── Exercise data ──

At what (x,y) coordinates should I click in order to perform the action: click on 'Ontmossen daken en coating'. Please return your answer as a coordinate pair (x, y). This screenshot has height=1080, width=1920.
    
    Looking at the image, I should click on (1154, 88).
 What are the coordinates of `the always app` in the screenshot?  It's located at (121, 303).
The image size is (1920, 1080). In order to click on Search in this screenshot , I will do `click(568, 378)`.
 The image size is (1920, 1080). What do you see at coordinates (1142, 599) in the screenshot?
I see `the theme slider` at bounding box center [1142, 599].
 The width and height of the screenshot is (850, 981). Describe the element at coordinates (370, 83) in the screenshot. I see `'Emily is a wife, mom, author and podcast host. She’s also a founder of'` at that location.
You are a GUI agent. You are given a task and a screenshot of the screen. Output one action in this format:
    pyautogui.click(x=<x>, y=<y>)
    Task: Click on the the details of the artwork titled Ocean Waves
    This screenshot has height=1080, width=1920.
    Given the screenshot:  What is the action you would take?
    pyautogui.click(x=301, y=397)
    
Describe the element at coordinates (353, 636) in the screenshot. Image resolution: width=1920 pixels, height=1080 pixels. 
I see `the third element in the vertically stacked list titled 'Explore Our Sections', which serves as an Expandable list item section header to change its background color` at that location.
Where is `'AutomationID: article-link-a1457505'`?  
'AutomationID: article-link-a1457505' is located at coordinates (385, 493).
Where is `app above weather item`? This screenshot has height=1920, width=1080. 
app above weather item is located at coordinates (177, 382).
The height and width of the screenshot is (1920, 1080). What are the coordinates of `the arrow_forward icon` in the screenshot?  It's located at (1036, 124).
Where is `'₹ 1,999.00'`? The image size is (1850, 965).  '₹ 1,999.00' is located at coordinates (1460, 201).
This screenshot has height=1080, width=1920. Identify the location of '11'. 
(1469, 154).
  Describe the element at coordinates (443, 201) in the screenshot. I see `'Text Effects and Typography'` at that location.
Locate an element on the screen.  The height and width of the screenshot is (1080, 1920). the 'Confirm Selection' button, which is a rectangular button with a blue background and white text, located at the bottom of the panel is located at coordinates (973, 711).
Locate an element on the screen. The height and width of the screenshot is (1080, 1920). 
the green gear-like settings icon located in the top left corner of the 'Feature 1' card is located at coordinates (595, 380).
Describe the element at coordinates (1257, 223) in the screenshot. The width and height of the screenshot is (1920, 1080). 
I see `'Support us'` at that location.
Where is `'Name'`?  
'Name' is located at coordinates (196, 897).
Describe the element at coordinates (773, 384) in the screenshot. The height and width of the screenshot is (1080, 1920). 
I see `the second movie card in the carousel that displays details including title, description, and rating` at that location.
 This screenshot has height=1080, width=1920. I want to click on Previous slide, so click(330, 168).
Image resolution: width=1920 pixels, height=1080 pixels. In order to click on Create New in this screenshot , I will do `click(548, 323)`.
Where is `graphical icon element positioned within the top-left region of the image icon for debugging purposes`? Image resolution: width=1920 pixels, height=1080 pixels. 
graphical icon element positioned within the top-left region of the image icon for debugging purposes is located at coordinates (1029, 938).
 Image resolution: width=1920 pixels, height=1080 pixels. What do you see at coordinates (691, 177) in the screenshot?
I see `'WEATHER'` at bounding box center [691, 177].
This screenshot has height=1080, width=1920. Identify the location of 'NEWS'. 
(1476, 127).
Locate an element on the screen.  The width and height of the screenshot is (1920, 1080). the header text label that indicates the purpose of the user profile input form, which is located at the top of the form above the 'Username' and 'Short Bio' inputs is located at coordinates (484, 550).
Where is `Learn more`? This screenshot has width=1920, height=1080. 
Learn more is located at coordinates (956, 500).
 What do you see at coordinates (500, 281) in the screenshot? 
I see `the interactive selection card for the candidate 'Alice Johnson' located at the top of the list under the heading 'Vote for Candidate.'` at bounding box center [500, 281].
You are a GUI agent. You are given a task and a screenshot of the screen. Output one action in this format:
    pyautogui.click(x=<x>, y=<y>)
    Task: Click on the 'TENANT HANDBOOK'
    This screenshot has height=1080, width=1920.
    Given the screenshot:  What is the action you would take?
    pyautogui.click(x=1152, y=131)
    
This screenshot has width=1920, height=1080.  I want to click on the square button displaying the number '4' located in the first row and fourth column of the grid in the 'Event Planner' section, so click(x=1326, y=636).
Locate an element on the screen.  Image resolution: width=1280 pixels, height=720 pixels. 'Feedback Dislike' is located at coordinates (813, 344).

───

**Required work**.
Give the rows above as a Markdown table with two columns, No and Line: number each line and put its text beside it, leaving out blank lines.

**Response for this exercise**.
| No | Line |
|---|---|
| 1 | At what (x,y) coordinates should I click in order to perform the action: click on 'Ontmossen daken en coating'. Please return your answer as a coordinate pair (x, y). This screenshot has height=1080, width=1920. |
| 2 |     Looking at the image, I should click on (1154, 88). |
| 3 |  What are the coordinates of `the always app` in the screenshot?  It's located at (121, 303). |
| 4 | The image size is (1920, 1080). In order to click on Search in this screenshot , I will do `click(568, 378)`. |
| 5 |  The image size is (1920, 1080). What do you see at coordinates (1142, 599) in the screenshot? |
| 6 | I see `the theme slider` at bounding box center [1142, 599]. |
| 7 |  The width and height of the screenshot is (850, 981). Describe the element at coordinates (370, 83) in the screenshot. I see `'Emily is a wife, mom, author and podcast host. She’s also a founder of'` at that location. |
| 8 | You are a GUI agent. You are given a task and a screenshot of the screen. Output one action in this format: |
| 9 |     pyautogui.click(x=<x>, y=<y>) |
| 10 |     Task: Click on the the details of the artwork titled Ocean Waves |
| 11 |     This screenshot has height=1080, width=1920. |
| 12 |     Given the screenshot:  What is the action you would take? |
| 13 |     pyautogui.click(x=301, y=397) |
| 14 | Describe the element at coordinates (353, 636) in the screenshot. Image resolution: width=1920 pixels, height=1080 pixels.  |
| 15 | I see `the third element in the vertically stacked list titled 'Explore Our Sections', which serves as an Expandable list item section header to change its background color` at that location. |
| 16 | Where is `'AutomationID: article-link-a1457505'`?   |
| 17 | 'AutomationID: article-link-a1457505' is located at coordinates (385, 493). |
| 18 | Where is `app above weather item`? This screenshot has height=1920, width=1080.  |
| 19 | app above weather item is located at coordinates (177, 382). |
| 20 | The height and width of the screenshot is (1920, 1080). What are the coordinates of `the arrow_forward icon` in the screenshot?  It's located at (1036, 124). |
| 21 | Where is `'₹ 1,999.00'`? The image size is (1850, 965).  '₹ 1,999.00' is located at coordinates (1460, 201). |
| 22 | This screenshot has height=1080, width=1920. Identify the location of '11'.  |
| 23 | (1469, 154). |
| 24 |   Describe the element at coordinates (443, 201) in the screenshot. I see `'Text Effects and Typography'` at that location. |
| 25 | Locate an element on the screen.  The height and width of the screenshot is (1080, 1920). the 'Confirm Selection' button, which is a rectangular button with a blue background and white text, located at the bottom of the panel is located at coordinates (973, 711). |
| 26 | Locate an element on the screen. The height and width of the screenshot is (1080, 1920).  |
| 27 | the green gear-like settings icon located in the top left corner of the 'Feature 1' card is located at coordinates (595, 380). |
| 28 | Describe the element at coordinates (1257, 223) in the screenshot. The width and height of the screenshot is (1920, 1080).  |
| 29 | I see `'Support us'` at that location. |
| 30 | Where is `'Name'`?   |
| 31 | 'Name' is located at coordinates (196, 897). |
| 32 | Describe the element at coordinates (773, 384) in the screenshot. The height and width of the screenshot is (1080, 1920).  |
| 33 | I see `the second movie card in the carousel that displays details including title, description, and rating` at that location. |
| 34 |  This screenshot has height=1080, width=1920. I want to click on Previous slide, so click(330, 168). |
| 35 | Image resolution: width=1920 pixels, height=1080 pixels. In order to click on Create New in this screenshot , I will do `click(548, 323)`. |
| 36 | Where is `graphical icon element positioned within the top-left region of the image icon for debugging purposes`? Image resolution: width=1920 pixels, height=1080 pixels.  |
| 37 | graphical icon element positioned within the top-left region of the image icon for debugging purposes is located at coordinates (1029, 938). |
| 38 |  Image resolution: width=1920 pixels, height=1080 pixels. What do you see at coordinates (691, 177) in the screenshot? |
| 39 | I see `'WEATHER'` at bounding box center [691, 177]. |
| 40 | This screenshot has height=1080, width=1920. Identify the location of 'NEWS'.  |
| 41 | (1476, 127). |
| 42 | Locate an element on the screen.  The width and height of the screenshot is (1920, 1080). the header text label that indicates the purpose of the user profile input form, which is located at the top of the form above the 'Username' and 'Short Bio' inputs is located at coordinates (484, 550). |
| 43 | Where is `Learn more`? This screenshot has width=1920, height=1080.  |
| 44 | Learn more is located at coordinates (956, 500). |
| 45 |  What do you see at coordinates (500, 281) in the screenshot?  |
| 46 | I see `the interactive selection card for the candidate 'Alice Johnson' located at the top of the list under the heading 'Vote for Candidate.'` at bounding box center [500, 281]. |
| 47 | You are a GUI agent. You are given a task and a screenshot of the screen. Output one action in this format: |
| 48 |     pyautogui.click(x=<x>, y=<y>) |
| 49 |     Task: Click on the 'TENANT HANDBOOK' |
| 50 |     This screenshot has height=1080, width=1920. |
| 51 |     Given the screenshot:  What is the action you would take? |
| 52 |     pyautogui.click(x=1152, y=131) |
| 53 | This screenshot has width=1920, height=1080.  I want to click on the square button displaying the number '4' located in the first row and fourth column of the grid in the 'Event Planner' section, so click(x=1326, y=636). |
| 54 | Locate an element on the screen.  Image resolution: width=1280 pixels, height=720 pixels. 'Feedback Dislike' is located at coordinates (813, 344). |